Targeting GPR3 as a novel approach for nicotine cessation therapeutic development

Abstract

Tobacco use remains the leading cause of preventable death worldwide. Unfortunately, currently available cessation aids have limited long-term efficacy. GPR3 is a Gαs coupled receptor expressed in discrete brain regions, with notably high expression in cholinergic neurons of the medial habenula. Here, we investigated whether modulation of GPR3 could be a viable target for therapeutic development to promote nicotine cessation. We first examined whether our recently developed GPR3 receptor agonist, RTI-19318-32, could induce effects on intravenous nicotine self-administration at low, moderate or high nicotine doses in mice. We found that in both males and females, RTI-19318-32 significantly reduced nicotine intake at all self-administered nicotine doses, thereby supporting the validity of this therapeutic approach for individuals using varying levels of daily nicotine. RTI-19318-32 was further validated as being selective for GPR3, as it did not alter nicotine intake in GPR3 knockout mice, nor did it exert effects on anxiety-associated behavior or locomotion. While the higher RTI-19318-32 dose attenuated food-related reinforcement behavior, it was ineffective in altering baseline food consumption. Moreover, the lower RTI-19318-32 dose did not alter food reinforcement behavior, indicating selectivity in mediating nicotine intake.
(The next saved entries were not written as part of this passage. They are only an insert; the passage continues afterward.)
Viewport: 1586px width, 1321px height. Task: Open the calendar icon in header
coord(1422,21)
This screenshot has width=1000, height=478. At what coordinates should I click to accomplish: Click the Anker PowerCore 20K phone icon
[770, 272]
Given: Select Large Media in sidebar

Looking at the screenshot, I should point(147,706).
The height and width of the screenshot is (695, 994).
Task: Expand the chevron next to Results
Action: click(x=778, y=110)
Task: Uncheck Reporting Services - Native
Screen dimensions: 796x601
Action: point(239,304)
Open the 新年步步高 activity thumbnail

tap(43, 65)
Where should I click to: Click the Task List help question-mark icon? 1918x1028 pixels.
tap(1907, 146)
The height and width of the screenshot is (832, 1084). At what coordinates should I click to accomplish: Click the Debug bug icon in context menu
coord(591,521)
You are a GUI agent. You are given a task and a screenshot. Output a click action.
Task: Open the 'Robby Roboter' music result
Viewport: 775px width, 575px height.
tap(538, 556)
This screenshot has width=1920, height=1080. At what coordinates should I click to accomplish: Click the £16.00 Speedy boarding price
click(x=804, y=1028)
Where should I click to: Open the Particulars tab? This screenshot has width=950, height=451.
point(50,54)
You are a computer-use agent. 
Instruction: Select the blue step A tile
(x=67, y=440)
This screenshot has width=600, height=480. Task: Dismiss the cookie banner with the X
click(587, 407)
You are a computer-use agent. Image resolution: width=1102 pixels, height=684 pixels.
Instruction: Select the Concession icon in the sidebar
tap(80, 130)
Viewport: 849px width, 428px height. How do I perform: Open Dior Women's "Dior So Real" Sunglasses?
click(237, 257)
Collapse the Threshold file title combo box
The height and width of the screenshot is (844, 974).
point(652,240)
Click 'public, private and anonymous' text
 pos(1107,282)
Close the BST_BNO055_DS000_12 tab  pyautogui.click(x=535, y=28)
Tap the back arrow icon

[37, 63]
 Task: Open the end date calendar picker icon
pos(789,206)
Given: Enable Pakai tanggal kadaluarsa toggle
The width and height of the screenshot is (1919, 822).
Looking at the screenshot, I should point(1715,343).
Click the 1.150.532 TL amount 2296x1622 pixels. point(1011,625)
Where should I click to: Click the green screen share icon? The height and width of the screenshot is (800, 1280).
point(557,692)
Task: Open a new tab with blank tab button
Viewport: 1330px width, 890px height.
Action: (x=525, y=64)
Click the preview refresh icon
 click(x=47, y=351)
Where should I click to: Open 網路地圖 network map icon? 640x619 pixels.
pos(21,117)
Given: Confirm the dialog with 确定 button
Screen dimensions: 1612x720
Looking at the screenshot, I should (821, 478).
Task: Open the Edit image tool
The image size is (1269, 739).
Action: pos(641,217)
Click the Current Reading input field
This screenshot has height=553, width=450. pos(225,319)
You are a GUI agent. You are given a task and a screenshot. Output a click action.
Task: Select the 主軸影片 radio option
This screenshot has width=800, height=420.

Finally, GPR3 expression co-localized with multiple nAChR subunits in the medial habenula, thereby supporting our proposed targeted approach for circuit engagement intentionally directed at modulating the drive to consume nicotine. Taken together, these data reveal the functional significance of agonist-inducted activation of the GPR3 receptor and establish the validity of focusing on therapeutic development of GPR3 ligands for nicotine cessation.